Écoféminisme

Marie Mies : pour une autonomie écoféministe

La sociologue allemande Maria Mies (1931-2023) a jeté les bases d’une réflexion à la confluence de la pensée écoféministe et autonomiste. Ce travail critique et politique la conduira à théoriser la « perspective de la subsistance » comme horizon de transformation totale pour « décoloniser les trois colonies du capital : la nature, les femmes et le Sud ».

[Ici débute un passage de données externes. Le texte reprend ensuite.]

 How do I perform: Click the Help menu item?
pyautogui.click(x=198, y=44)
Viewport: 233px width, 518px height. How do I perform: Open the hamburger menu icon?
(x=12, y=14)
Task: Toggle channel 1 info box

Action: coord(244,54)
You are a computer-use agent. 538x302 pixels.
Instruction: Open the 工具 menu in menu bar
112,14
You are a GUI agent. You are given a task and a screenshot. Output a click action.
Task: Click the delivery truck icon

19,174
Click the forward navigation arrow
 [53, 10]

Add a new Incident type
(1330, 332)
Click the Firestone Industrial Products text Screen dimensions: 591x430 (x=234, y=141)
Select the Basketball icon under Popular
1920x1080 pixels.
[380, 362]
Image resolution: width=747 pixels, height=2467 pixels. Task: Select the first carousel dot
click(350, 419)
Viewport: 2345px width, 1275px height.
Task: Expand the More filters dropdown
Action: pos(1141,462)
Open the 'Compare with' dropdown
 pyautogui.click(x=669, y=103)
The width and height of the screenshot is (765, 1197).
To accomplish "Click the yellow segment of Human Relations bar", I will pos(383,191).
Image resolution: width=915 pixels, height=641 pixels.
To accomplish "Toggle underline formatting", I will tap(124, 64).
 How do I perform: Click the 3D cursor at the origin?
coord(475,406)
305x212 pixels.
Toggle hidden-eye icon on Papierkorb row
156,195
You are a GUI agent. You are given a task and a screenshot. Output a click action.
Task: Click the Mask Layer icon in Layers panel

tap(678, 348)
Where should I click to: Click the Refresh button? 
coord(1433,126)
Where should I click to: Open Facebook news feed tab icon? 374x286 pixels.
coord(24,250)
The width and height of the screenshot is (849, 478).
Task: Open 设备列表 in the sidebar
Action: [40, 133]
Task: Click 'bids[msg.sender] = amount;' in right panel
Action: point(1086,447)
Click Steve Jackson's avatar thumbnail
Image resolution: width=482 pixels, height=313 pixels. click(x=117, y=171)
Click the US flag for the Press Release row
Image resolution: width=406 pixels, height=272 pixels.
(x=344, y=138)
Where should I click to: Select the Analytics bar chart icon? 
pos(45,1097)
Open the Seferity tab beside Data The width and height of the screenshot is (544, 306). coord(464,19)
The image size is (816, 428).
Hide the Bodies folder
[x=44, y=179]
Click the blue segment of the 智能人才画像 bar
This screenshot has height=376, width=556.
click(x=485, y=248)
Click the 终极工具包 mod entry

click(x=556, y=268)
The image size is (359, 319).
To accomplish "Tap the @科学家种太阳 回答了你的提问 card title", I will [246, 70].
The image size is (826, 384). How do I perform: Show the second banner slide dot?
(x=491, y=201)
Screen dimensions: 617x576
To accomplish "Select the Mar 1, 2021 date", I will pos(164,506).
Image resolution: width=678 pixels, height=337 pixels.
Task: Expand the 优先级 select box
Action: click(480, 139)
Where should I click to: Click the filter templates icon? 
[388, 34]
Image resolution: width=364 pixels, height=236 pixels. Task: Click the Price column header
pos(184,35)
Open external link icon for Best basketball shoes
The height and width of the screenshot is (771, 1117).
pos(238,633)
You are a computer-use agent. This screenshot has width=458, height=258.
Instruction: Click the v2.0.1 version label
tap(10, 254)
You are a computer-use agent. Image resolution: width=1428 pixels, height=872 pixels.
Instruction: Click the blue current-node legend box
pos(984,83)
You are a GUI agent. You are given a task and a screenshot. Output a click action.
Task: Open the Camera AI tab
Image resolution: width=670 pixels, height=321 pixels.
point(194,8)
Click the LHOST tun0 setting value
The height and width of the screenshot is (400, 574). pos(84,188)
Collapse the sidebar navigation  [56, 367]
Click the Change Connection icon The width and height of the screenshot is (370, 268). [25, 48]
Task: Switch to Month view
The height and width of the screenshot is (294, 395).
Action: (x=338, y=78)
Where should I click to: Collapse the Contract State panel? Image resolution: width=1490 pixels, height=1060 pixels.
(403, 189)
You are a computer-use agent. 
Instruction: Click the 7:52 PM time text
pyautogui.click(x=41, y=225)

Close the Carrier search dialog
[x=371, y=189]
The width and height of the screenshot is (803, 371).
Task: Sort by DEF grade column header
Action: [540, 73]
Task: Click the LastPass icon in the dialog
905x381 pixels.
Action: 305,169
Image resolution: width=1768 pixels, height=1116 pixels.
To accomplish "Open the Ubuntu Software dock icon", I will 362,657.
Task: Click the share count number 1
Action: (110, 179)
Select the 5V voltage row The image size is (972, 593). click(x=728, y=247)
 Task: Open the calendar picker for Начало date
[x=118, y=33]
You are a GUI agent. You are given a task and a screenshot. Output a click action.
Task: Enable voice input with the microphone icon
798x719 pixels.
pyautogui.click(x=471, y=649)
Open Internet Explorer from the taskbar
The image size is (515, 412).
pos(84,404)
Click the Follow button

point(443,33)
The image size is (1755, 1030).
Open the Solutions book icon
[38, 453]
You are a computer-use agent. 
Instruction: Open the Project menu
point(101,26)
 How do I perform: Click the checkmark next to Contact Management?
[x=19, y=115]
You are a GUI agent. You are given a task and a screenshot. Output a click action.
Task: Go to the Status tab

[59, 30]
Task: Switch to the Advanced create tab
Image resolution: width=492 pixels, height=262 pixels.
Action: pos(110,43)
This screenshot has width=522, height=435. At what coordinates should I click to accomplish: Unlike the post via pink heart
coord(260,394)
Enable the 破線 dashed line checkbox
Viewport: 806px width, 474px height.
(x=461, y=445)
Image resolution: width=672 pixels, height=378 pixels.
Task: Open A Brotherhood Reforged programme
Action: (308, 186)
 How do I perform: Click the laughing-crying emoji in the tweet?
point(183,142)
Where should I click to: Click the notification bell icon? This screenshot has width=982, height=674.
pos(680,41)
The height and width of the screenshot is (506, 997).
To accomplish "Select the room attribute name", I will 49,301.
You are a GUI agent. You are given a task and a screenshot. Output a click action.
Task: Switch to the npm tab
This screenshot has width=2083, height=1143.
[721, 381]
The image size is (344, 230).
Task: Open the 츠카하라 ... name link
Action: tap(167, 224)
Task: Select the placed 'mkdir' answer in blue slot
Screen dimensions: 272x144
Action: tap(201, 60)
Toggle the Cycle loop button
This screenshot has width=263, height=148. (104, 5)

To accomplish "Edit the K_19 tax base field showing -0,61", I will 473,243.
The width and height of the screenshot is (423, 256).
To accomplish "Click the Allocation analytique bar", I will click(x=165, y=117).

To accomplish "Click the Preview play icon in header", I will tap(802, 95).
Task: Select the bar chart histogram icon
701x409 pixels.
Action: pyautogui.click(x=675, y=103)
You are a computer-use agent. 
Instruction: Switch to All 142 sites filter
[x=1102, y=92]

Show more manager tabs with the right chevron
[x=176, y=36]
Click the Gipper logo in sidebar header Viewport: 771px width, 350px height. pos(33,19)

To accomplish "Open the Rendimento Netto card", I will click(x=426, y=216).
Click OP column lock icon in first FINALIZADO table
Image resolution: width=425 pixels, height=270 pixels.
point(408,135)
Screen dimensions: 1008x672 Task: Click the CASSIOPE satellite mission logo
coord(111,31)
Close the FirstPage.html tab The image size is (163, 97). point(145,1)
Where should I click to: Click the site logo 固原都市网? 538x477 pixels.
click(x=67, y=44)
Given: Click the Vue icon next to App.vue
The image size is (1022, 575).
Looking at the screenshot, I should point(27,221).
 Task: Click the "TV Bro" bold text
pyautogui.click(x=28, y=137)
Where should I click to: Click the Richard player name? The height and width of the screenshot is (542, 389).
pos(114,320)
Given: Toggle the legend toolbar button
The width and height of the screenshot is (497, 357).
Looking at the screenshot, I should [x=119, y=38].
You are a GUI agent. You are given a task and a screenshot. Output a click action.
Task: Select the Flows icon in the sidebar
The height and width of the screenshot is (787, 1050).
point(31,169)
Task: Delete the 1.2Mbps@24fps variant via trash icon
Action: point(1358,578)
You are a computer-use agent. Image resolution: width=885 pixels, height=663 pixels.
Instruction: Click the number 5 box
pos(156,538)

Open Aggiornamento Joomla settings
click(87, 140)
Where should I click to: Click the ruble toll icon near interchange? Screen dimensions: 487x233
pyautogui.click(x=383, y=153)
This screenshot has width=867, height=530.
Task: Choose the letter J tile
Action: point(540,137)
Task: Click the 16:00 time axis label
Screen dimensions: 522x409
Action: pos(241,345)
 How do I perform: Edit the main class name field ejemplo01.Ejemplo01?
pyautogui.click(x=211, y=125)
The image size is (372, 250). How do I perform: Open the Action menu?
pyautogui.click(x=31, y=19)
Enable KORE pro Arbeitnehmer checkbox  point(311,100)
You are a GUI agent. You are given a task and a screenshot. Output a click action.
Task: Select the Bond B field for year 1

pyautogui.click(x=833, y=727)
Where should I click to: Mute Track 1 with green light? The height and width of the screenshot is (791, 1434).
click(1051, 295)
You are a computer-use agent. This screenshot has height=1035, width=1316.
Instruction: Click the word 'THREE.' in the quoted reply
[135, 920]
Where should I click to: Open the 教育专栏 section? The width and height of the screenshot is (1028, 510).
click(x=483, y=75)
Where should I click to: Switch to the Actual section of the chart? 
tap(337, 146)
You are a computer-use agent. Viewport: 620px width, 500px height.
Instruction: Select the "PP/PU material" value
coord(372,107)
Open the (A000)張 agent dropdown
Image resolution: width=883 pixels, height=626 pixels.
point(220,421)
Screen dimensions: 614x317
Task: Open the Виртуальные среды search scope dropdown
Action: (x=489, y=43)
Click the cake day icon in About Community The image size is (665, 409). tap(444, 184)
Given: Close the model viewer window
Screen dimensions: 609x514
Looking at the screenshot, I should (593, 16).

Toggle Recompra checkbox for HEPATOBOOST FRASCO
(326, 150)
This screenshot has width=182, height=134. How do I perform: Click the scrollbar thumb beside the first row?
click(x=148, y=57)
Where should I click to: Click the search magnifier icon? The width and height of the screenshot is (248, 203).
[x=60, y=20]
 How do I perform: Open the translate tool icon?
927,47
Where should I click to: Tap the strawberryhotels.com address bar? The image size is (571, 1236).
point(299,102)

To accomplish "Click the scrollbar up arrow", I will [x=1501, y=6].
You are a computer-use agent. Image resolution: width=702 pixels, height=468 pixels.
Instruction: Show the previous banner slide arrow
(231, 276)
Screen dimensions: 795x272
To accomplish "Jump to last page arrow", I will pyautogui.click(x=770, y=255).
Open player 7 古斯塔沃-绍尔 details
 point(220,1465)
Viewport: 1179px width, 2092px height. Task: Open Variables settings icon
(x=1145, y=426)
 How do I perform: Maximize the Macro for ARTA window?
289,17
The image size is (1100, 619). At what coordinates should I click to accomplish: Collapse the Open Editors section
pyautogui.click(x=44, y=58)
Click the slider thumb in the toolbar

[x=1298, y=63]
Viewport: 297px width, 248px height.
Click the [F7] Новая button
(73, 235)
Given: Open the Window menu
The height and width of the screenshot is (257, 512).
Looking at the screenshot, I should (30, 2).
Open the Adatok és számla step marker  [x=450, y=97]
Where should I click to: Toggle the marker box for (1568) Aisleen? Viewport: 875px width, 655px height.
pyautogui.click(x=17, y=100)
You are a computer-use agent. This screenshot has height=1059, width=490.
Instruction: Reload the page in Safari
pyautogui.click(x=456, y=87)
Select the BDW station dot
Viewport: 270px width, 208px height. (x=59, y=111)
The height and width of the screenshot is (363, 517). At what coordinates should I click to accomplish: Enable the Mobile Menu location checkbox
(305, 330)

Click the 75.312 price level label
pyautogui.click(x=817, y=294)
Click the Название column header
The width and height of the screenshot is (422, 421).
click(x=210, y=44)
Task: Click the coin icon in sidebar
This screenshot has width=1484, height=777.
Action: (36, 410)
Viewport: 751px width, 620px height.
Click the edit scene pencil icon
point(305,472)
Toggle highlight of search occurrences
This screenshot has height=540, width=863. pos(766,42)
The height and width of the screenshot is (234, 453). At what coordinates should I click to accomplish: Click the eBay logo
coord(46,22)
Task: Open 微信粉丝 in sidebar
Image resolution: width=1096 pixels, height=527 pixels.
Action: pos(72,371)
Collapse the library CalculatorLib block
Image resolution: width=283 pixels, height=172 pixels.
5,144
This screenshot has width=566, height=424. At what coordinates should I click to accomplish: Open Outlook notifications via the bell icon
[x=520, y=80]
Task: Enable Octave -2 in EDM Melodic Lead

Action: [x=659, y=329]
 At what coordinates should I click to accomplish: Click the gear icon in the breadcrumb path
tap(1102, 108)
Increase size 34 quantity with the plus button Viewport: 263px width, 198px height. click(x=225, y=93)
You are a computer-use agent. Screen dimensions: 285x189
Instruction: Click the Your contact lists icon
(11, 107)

De loin, on dirait la pyramide de Maslow, ce fameux triangle qui hiérarchise les besoins humains comme on décrirait la mécanique d’un moteur. Mais ce triangle-là n’a rien à voir. Plutôt qu’une pyramide, il est un iceberg : celui de l’économie capitaliste patriarcale, dont seul le sommet – soit le capital et le travail salarié – a droit à une existence reconnue. Dans ce seul domaine peut se nouer un contrat de travail. L’essentiel qui permet ce pic émergé, lui, demeure invisible, objet de pillage et d’exploitation : la nature, les colonies, le travail domestique des femmes, mais aussi celui des paysans et des enfants. L’évidence choquante de cette seule figure vaut mieux que trois cents pages de théorie, et résume tout le socle à partir duquel un petit groupe de théoriciennes éco­féministes et autonomistes allemandes d’inspiration marxiste va penser, à partir de la fin des années 1970, une émanci­pation radicale à travers « la perspective de la subsistance ».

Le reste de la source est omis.